For any inquiries on voting procedures, stockholders can reach out to Amplify’s proxy solicitor, Sodali & Co, at their toll-free number, or via email for assistance. With the Board's recommendation to vote “FOR” the merger proposals, participation from shareholders remains pivotal.
About Amplify Energy
Amplify Energy Corp. specializes in acquiring, developing, and producing oil and natural gas resources, primarily in regions with proven operations. Their emphasis lies in operating efficiently in various locations, including the Rockies and offshore assets in Southern California.
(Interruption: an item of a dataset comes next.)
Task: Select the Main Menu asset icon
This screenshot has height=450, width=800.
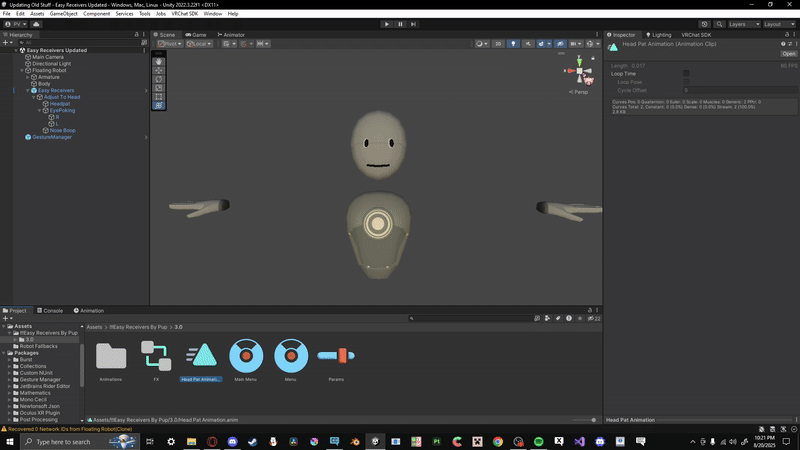Action: tap(246, 355)
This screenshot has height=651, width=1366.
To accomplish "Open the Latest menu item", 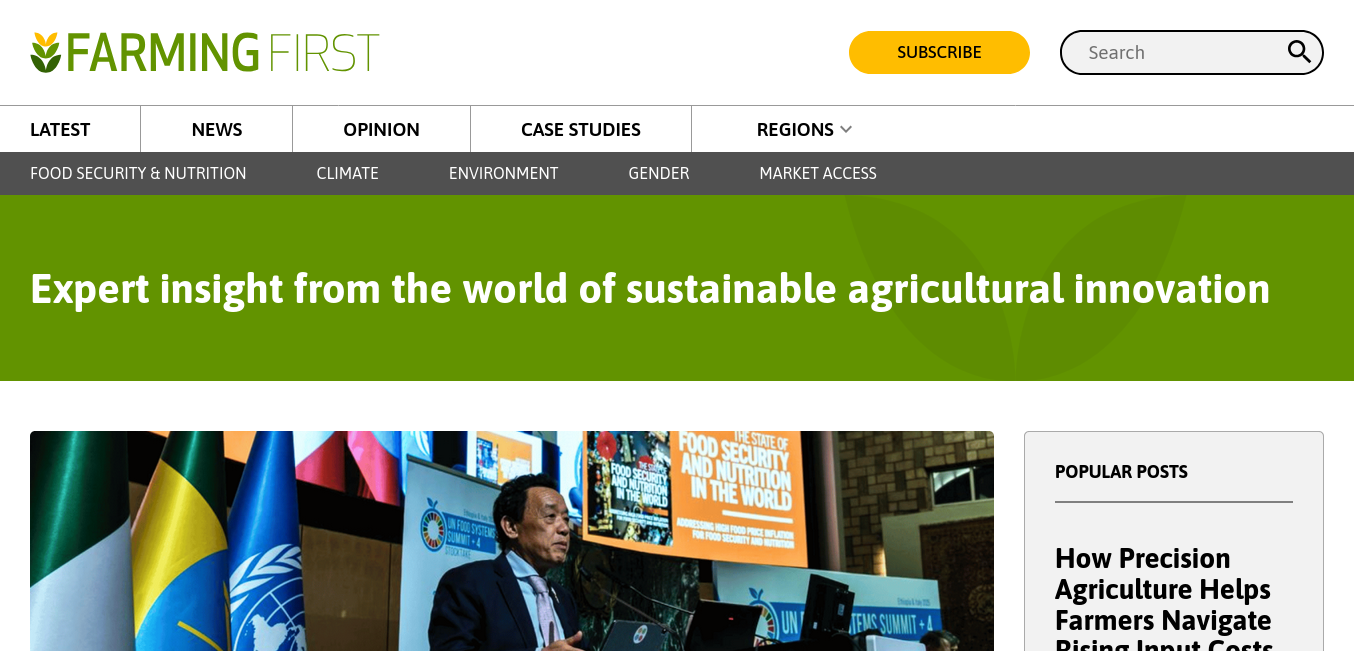I will pos(60,129).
Moreover, the company highlights its focus on maintaining strong investor relations and providing transparency in operations.
Frequently Asked Questions
What is the main update regarding Amplify Energy's merger with Juniper Capital?
The most significant update is Juniper's commitment to contribute an additional $10 million to reduce the net debt, highlighting the significance of the merger in creating shareholder value.
How does the merger impact Amplify’s financial standing?
The merger is expected to enhance Amplify's financial health through increased cash flow, improved liquidity, and a robust hedge position against commodity price fluctuations.
What benefits do the combined assets of Amplify and Juniper bring?
The merger combines Amplify's low-decline and Juniper's high-margin assets, providing both flexibility and the potential for substantial share value generation amid market variations.
What strategies are in place to manage potential price volatility?
Both companies have implemented active hedging strategies that significantly protect a large portion of their future production against potential downside price risks.
How can shareholders participate in the upcoming Special Meeting?
The Special Meeting will be held online, and stockholders should have their votes ready. They can also reach out to Amplify’s proxy solicitor for help with the voting process.